■ Selected text:
——
During America’s 1970s sexual revolution, Santa Clara Valley flung off its agricultural past and became Silicon Valley, the epicenter of electronic culture shock. We were fortunate to buy our house when we did. Prices leaped up monthly soon after our purchase as swarms from around the world came to develop integrated circuits from silicon wafers which revolutionized the world, making it, like the song title, 'It's A Small, Small World.'
Escalating home prices shifted our economic position up to semi-elite as homeowners. Many of similar or higher income were regulated to renting. Economic status became associated with when you bought or if you owned your home more than how much you made.
Those moving into the area came from everywhere bringing new ideas and lifestyles, often with few traditional family restraints. In the 1970s, silicon wafer designs, superseded one another rapidly making what was new and exciting, obsolete the following year. It was here today, gone tomorrow. Silicon fabrication plants ran twenty-four/seven. They shut down only at Christmas for repairs and upgrades to make an even faster chip or die.
The plants sprung up as concrete, tilt-up mushrooms in former prune, pear, cherry and apricot orchards with the trees bulldozed in piles and set alight as historic trash to make the latest chip. Companies came and went and often shortly after they opened went, bankrupt or merged with another. Loyalty meant staying with a company for over a year.
Chipmakers were desperate to hire, even someone like me, only a high school graduate with no experience. There were over twenty pages of Help Wanted Ads in the San Jose Mercury News. Most screamed for workers in wafer fab electronics. In October 1974, with the kids at last in school, I applied to a Nortec Electronics ad. The plant was in Sunnyvale, adjacent to the south of Mountain View. It advertised in bold print, “No Experience Necessary”.
——
■ Set of tasks:
[a] Repeat the passage about Silicon Valley in the 1970s, starting with "Those moving into" and going on through "over a year.".
[b] Based on the passage about Silicon Valley in the 1970s, decide whether each statement agrees with it, and quote the words that settle each one: (i) Silicon fabrication plants closed only at Christmas. (ii) The Nortec Electronics plant was in Mountain View. (iii) Loyalty meant staying with a company for more than five years.
[c] Write the next part of the passage about Silicon Valley in the 1970s, picking up right after its final sentence.

■ Data section:
——
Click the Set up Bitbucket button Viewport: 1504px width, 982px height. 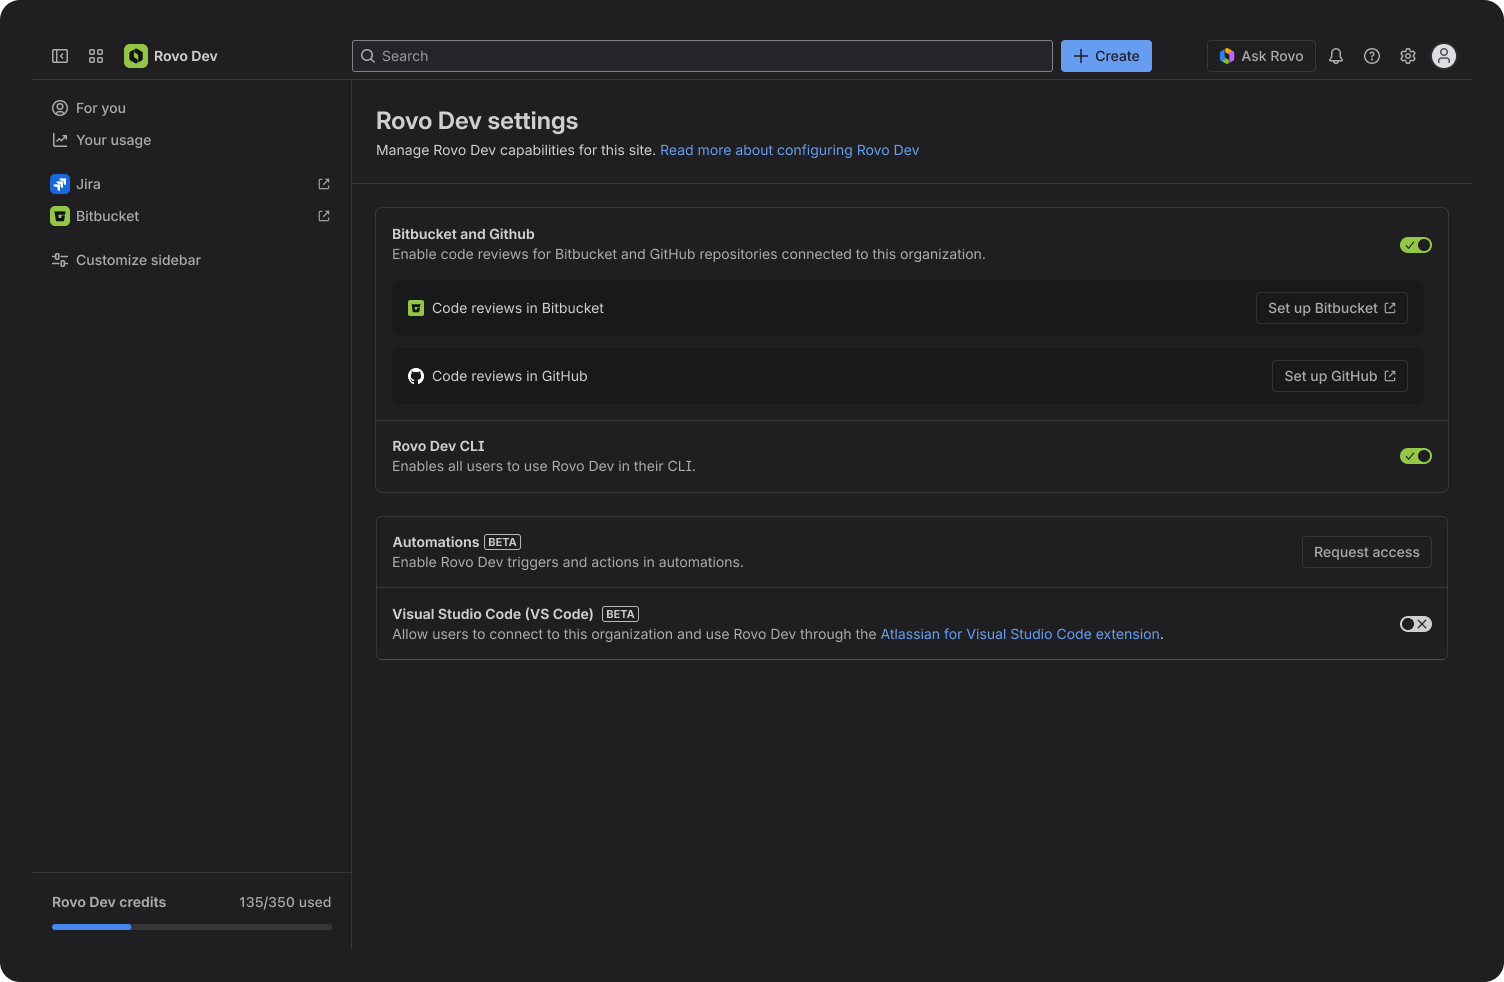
——
■ Expected results:
[a]
Those moving into the area came from everywhere bringing new ideas and lifestyles, often with few traditional family restraints. In the 1970s, silicon wafer designs, superseded one another rapidly making what was new and exciting, obsolete the following year. It was here today, gone tomorrow. Silicon fabrication plants ran twenty-four/seven. They shut down only at Christmas for repairs and upgrades to make an even faster chip or die.
The plants sprung up as concrete, tilt-up mushrooms in former prune, pear, cherry and apricot orchards with the trees bulldozed in piles and set alight as historic trash to make the latest chip. Companies came and went and often shortly after they opened went, bankrupt or merged with another. Loyalty meant staying with a company for over a year.

[b]
(i) Yes: "They shut down only at Christmas for repairs and upgrades to make an even faster chip or die."
(ii) No: "The plant was in Sunnyvale, adjacent to the south of Mountain View."
(iii) No: "Loyalty meant staying with a company for over a year."

[c]
I’d driven past electronic plants but had no idea what they did other than they made "chips" which went into digital watches, radios, computers, and games such as Atari. The interview was short. They looked at my application and asked me to start that day's swing shift as a wafer fab aligner, a position held only by women. I postponed staring until the next day to work out logistics with hubby.
Nervous on showing up to work, at my first real job, a woman supervisor told me to relax, put me in a “bunny suit”, an anti-dust smock worn in the plant and took me to the wafer alignment section. There she showed how to mimic her moves to align layers of integrated circuits on a silicon wafer by microscope. While hard on the eyes it was a sit-down job in a clean work environment, a huge step up from my prior experience of summer dishwasher in a bowling alley restaurant and fruit picker. Wages were good to attract workers from afar and to offset escalated home prices. I loved my new job.
Nortec, like others, ran twenty-four/seven, three shifts a day. My swing shift was 6 PM to 2 AM. I left for work at 5:30 PM as hubby arrived and got home at 2:30 AM. At home, I changed, showered and hit the sack by 3 AM. Hubby left for work at 7:30 AM and got home at 5:30 PM.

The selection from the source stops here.